Fast forward a few weeks.
Next to Hanukkah, Passover is probably the only other Jewish holiday that most gentiles know something about or have participated in. Years ago I recall a local activist talking excitedly about the “liberation Seder” he had attended, not realizing that Passover is all about liberation. No doubt, some put more emphasis on contemporary social justice than others, but it’s there. From feminist Seders that examine women’s oppression and liberation to the more modern tradition of placing an orange on the seder plate to show solidarity with the LGBT community, the commitment to freedom is pronounced.
Another recent visit to CBI involved me, two friends, and Passover Seder, or as CBI calls it, Super Seder. Again, we see changes with the new clergy. Instead of having 100 people doing exactly the same thing at the same time, there were eight themed tables– seven in Haas Hall, and one in Feldman Hall. Rabbi Dena Shaffer said that this was to let the participants “feel the energy and excitement of a big community Seder while at the same time sharing the intimacy and level of participation that one would find at a traditional family Seder.”
There was not one, not two, but three kids’ tables, though one was technically for “tweens” and another for older adolescents. Still, they’re kids. This meant seeing little ones in footie pajamas toddling about, older children standing up to sing and dance, and everyone having to speak up because of the room’s acoustics. There was singing at several tables, though the one I was at — “The Learner’s Minyan (not just for Newbies!)” — had no singing at all. The Seder of Song took place, wisely, in an entirely separate room.
The Learner’s table was the right place to be, if only because it meant my Hebrew was not actually the worst among those present, for a change. This group included folks from Russia, a proud convert, some from interfaith backgrounds, others who have moved from Orthodox to Reform Judaism, some with no Hebrew background, at least one who bounced between Judaism and a progressive church, and a college student who was tasked with exploring a religion with which she was unfamiliar.
We were invited to ask questions at any point. It was friendly and felt communal. The BYO wine was shared (thanks!) and nobody scolded others for dumping food, drinking wine when it wasn’t time yet, or accidentally skipping several pages of the Hagaddah when it was his turn to read. Being at a table of adults meant that we intentionally skipped hiding the Afikomen, though the leader asked first if anyone wanted to do this.
Even with the chattiness of the group, it didn’t take terribly long to get to the meal, especially in comparison to the reports we heard of someone’s meal on the first night of Passover starting around 11pm.
The menu was standard Ashkenazic fare– brisket, matzoh ball soup, etc — with an exception made for those getting the vegetarian meal: eggplant lasagne. Nobody leaves hungry.

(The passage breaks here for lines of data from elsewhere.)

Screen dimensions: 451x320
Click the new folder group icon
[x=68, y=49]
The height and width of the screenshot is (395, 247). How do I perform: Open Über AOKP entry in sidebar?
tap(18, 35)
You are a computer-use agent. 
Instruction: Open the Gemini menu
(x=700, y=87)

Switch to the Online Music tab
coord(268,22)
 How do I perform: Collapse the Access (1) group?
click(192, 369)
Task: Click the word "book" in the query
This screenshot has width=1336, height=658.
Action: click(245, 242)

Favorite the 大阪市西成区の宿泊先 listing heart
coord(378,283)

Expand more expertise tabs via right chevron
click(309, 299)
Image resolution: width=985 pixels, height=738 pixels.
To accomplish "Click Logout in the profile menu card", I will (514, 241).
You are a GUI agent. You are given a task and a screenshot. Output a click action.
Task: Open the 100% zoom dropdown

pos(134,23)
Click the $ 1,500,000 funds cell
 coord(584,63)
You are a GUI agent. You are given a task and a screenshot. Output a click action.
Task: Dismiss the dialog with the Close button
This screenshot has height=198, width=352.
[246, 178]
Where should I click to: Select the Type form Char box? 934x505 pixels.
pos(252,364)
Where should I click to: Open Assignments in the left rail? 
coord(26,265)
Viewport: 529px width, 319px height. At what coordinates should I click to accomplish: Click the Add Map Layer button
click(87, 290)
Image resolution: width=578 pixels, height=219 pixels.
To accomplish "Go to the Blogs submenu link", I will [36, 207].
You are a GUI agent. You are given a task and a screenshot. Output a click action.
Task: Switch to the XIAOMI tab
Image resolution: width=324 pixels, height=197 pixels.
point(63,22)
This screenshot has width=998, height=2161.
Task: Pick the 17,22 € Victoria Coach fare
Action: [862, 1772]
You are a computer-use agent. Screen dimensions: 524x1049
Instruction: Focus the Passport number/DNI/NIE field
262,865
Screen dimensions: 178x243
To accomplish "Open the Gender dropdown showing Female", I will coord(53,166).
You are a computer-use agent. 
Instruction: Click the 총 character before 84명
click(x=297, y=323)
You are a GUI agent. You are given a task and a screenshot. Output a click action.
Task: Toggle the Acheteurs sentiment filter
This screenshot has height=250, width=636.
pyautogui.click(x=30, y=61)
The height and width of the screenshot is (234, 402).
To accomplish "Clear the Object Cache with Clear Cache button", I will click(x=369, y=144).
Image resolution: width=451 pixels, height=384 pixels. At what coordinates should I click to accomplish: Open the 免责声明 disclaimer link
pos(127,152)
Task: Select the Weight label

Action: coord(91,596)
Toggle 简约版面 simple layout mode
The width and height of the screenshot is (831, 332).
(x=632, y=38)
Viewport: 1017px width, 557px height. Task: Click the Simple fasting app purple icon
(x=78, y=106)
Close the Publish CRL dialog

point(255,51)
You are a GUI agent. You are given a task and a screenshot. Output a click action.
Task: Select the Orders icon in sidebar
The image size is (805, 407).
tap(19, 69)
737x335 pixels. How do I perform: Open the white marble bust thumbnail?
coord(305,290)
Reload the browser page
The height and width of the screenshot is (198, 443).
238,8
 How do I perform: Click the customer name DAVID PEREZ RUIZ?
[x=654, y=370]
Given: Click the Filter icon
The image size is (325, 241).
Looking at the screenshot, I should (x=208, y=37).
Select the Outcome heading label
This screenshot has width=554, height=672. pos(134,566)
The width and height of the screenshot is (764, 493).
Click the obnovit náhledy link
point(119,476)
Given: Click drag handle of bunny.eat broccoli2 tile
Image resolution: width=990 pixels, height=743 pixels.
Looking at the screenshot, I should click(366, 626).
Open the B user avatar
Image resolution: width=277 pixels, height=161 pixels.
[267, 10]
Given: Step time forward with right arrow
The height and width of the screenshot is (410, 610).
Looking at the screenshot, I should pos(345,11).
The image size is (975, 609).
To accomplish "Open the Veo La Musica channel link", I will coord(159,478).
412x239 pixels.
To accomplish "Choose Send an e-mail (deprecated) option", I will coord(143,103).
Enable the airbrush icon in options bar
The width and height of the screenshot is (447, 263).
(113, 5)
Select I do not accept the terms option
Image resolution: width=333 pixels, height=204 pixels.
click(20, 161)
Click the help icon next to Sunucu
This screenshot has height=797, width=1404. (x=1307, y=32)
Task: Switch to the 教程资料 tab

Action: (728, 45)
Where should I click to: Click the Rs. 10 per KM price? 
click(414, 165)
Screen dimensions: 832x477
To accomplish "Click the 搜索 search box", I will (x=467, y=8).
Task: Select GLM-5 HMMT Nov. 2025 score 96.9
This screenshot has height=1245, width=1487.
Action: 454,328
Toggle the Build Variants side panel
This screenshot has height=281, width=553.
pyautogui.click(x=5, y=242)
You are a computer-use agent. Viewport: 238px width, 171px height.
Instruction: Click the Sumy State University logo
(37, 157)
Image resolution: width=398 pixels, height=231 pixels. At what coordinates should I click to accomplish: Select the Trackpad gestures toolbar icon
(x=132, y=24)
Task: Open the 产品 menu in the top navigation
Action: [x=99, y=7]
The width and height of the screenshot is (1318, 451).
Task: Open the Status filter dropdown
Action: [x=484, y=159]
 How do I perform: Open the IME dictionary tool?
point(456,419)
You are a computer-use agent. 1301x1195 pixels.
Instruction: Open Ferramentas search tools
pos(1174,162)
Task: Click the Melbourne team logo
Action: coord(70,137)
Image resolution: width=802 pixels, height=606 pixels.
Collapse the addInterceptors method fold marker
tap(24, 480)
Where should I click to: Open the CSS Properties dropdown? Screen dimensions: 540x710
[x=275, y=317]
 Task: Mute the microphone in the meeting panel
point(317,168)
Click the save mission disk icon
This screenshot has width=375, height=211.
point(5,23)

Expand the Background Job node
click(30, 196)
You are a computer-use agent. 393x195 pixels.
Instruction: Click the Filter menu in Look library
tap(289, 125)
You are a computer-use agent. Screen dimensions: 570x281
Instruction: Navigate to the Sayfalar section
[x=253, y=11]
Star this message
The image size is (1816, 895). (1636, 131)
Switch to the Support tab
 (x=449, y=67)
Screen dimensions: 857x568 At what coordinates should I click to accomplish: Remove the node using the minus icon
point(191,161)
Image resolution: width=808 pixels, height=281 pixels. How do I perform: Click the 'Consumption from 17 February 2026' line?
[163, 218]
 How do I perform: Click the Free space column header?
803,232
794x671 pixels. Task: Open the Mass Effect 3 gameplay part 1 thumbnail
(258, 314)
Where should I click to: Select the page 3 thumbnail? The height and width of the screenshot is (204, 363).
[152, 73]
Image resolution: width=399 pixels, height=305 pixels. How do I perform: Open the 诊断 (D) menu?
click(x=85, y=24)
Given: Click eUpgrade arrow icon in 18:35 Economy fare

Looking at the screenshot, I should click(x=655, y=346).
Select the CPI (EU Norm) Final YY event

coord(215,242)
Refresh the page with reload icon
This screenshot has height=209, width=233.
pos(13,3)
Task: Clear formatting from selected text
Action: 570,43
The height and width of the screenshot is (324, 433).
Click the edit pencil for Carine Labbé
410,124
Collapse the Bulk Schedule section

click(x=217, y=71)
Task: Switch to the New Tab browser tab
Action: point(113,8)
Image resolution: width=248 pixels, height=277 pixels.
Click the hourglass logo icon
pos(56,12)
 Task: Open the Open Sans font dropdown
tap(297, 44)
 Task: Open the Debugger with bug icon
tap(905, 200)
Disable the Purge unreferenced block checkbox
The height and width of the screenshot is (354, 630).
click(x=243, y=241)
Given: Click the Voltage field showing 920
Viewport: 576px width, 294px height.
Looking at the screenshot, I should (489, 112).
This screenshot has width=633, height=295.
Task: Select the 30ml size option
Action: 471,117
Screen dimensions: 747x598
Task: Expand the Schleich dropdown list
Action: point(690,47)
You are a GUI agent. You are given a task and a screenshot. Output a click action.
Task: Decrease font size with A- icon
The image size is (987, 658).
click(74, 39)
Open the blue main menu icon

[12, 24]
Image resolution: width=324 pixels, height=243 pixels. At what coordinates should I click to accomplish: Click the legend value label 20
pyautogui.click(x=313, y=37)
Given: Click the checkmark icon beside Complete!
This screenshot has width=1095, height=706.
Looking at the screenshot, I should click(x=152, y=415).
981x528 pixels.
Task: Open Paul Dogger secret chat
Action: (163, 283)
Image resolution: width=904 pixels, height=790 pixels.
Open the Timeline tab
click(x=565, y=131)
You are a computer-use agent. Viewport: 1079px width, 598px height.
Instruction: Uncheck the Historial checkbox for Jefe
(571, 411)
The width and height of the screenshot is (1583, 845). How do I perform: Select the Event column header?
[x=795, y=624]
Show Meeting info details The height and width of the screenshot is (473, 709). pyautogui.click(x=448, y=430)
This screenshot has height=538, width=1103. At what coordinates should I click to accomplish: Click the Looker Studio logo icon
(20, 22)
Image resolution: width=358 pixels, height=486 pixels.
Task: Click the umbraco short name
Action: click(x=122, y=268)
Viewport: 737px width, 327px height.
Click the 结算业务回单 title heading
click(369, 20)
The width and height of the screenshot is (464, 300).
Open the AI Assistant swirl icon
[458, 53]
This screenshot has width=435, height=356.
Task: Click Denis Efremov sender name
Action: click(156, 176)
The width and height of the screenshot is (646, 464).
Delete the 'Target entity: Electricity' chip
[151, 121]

After the meal, the rest of the Haggadah was sped through. If anyone minded this, he kept it to himself. As tables finished, we were invited to stay for the Israeli music and dancing. I passed on this, but enjoyed the music while walking to my car in the back lot.
The Good: Friendly and patient with newbies/people who have no idea what they’re doing. There is always food. Welcoming of LGBT community. Committed to social justice and maintains connection to Hartford’s Charter Oak Cultural Center.
The Less Good: It’s not in Hartford, so inconvenient unless one lives in the West End. On the surface, it may not seem like a diverse bunch. Get people talking and you’ll hear a diversity in viewpoint. Walking distance of Tangiers’ falafel.
Congregation Beth Israel is located at 701 Farmington Avenue in West Hartford. Shabbat services are at varied times on Friday evenings and Saturday mornings. There is plenty of parking available in a lot accessible from Fennway (off South Highland) and on surrounding streets. This is on a bus route.